II. Otros hay que buscan las cruces y las mortificaciones y que, en efecto, las encuentran. Es lo que sucede a los que comienzan a servir a Dios; no tienen todavía bastante valor ni suficiente amor de Dios que les haga encontrar dulces y agradables las aflicciones: sienten aún las asperezas y la amargura. ¡Dichosos si continúan en este arduo ejercicio de la mortificación sin desanimarse!

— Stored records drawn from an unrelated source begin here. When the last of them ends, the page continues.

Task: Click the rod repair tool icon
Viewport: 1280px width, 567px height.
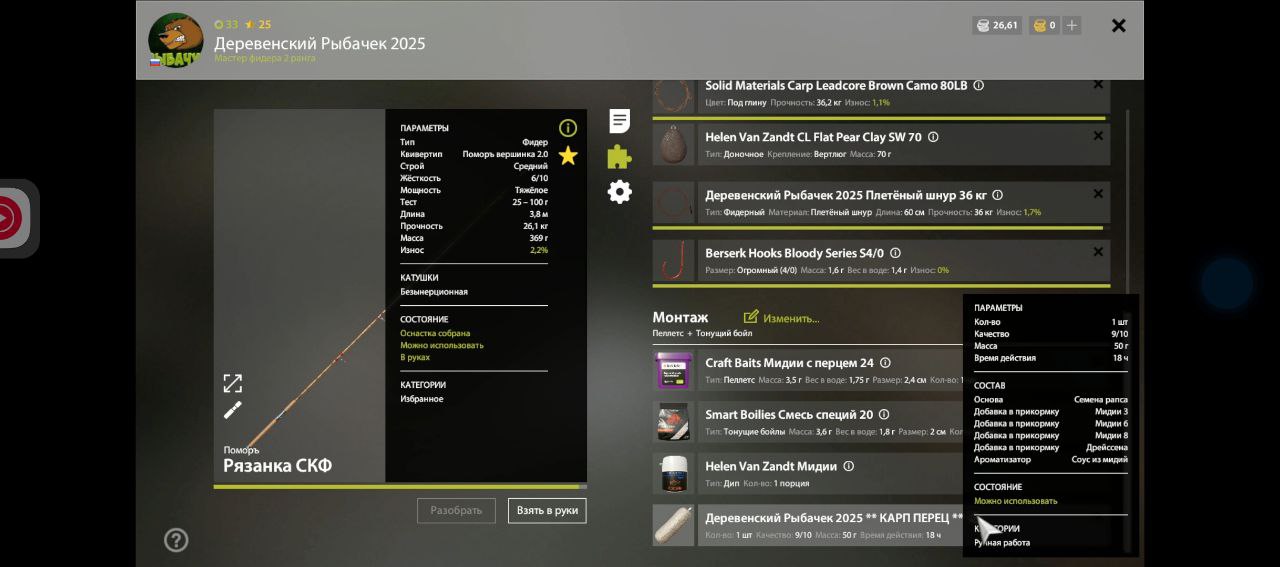Action: click(232, 410)
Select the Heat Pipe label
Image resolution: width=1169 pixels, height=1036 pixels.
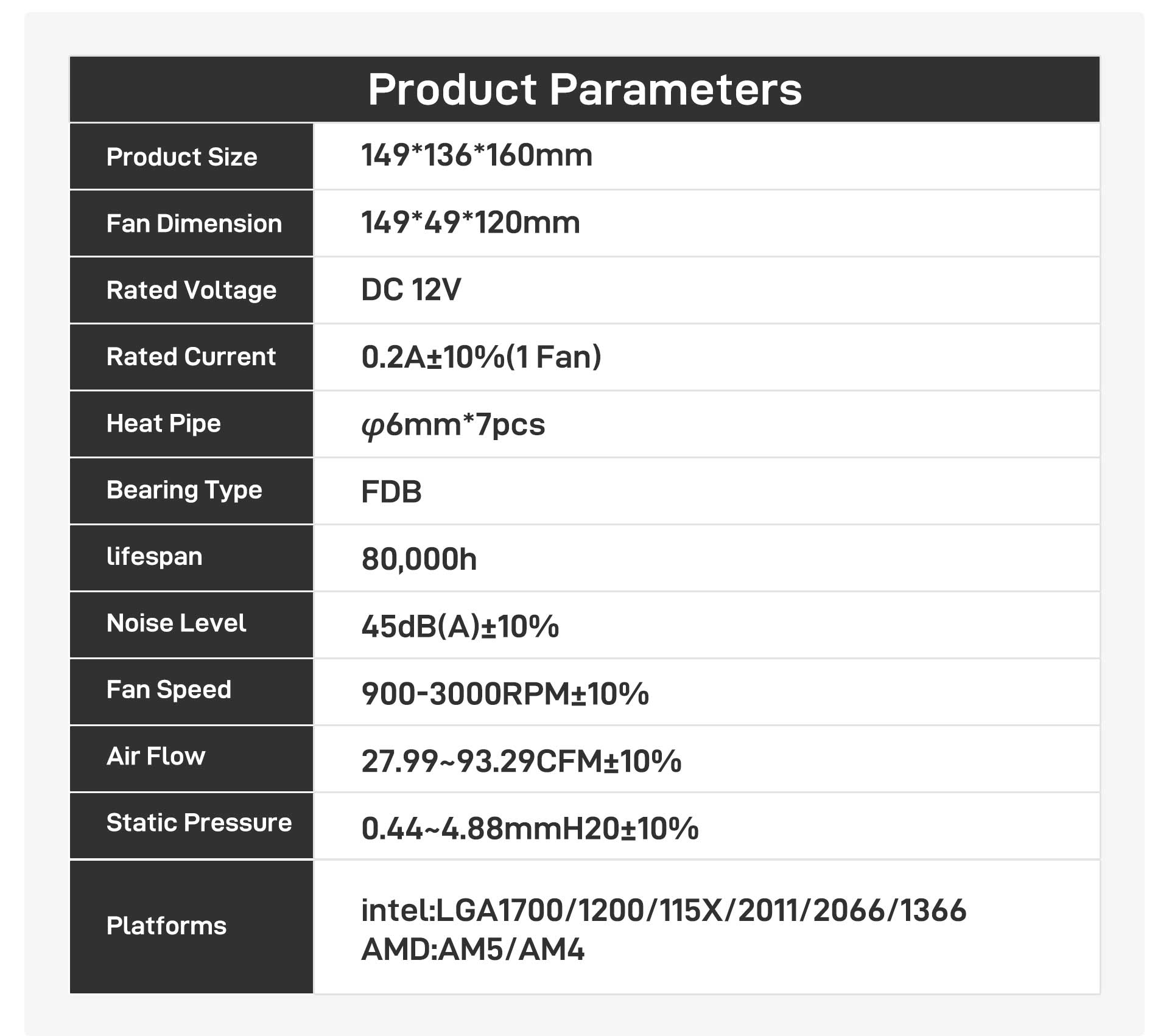(x=163, y=424)
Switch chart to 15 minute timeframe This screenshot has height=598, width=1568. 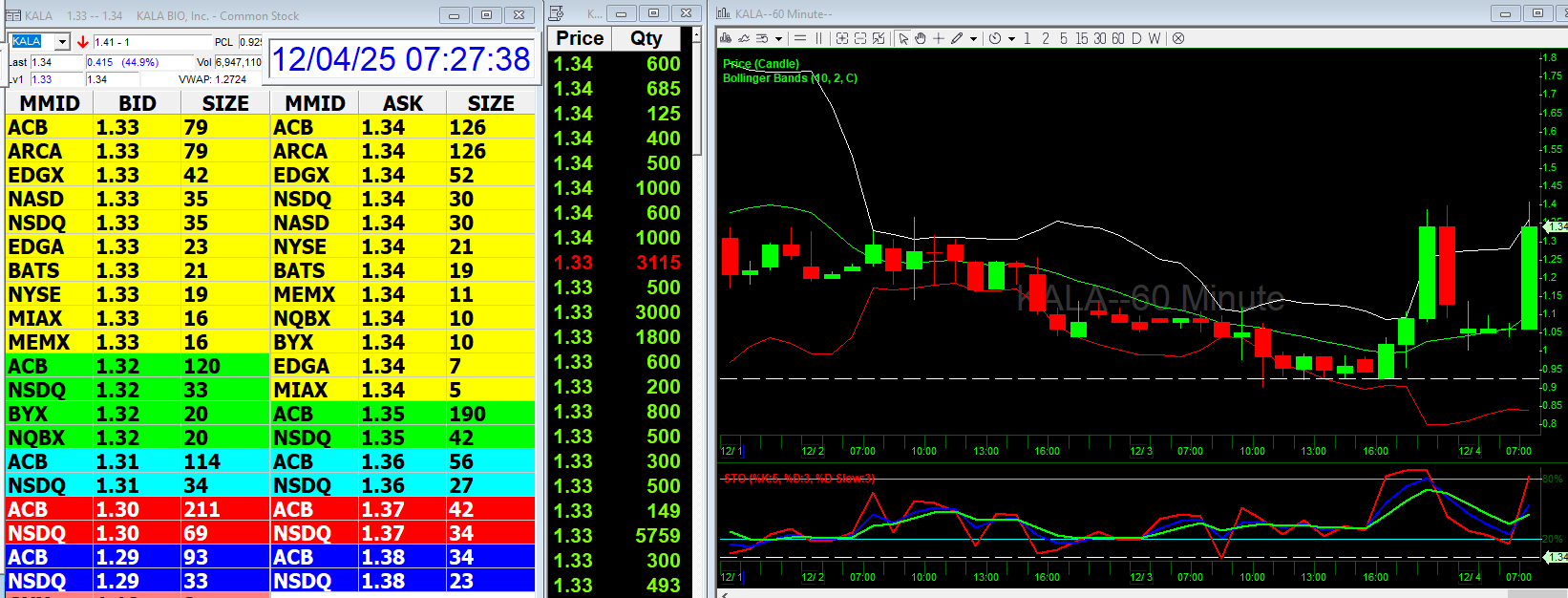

III. Las almas santas buscan las cruces con diligencia, pero no las encuentran. San Francisco Javier las deseó en aumento progresivo; pidió Santa Teresa padecer o morir; y, como San Pablo, superabundaron de gozo en medio de sus aflicciones. Es que el prolongado sufrimiento, su amor a Dios y el consuelo que el Señor difunde en sus almas, los hace felices en este mundo mientras ellos buscan la felicidad del cielo. Persiguen la dicha y ya son dichosos; la buscan y ya la encontraron (San Euquerio).

El amor a la cruz. Orad por los infieles.

ORACIÓN
Oh Dios, que en el hallazgo maravilloso de vuestra cruz salutífera, habéis renovado los milagros de vuestra Pasión, haced que adquiramos, por el valor de este árbol de vida, la recompensa de la vida eterna. Por J. C. N. S. Amén.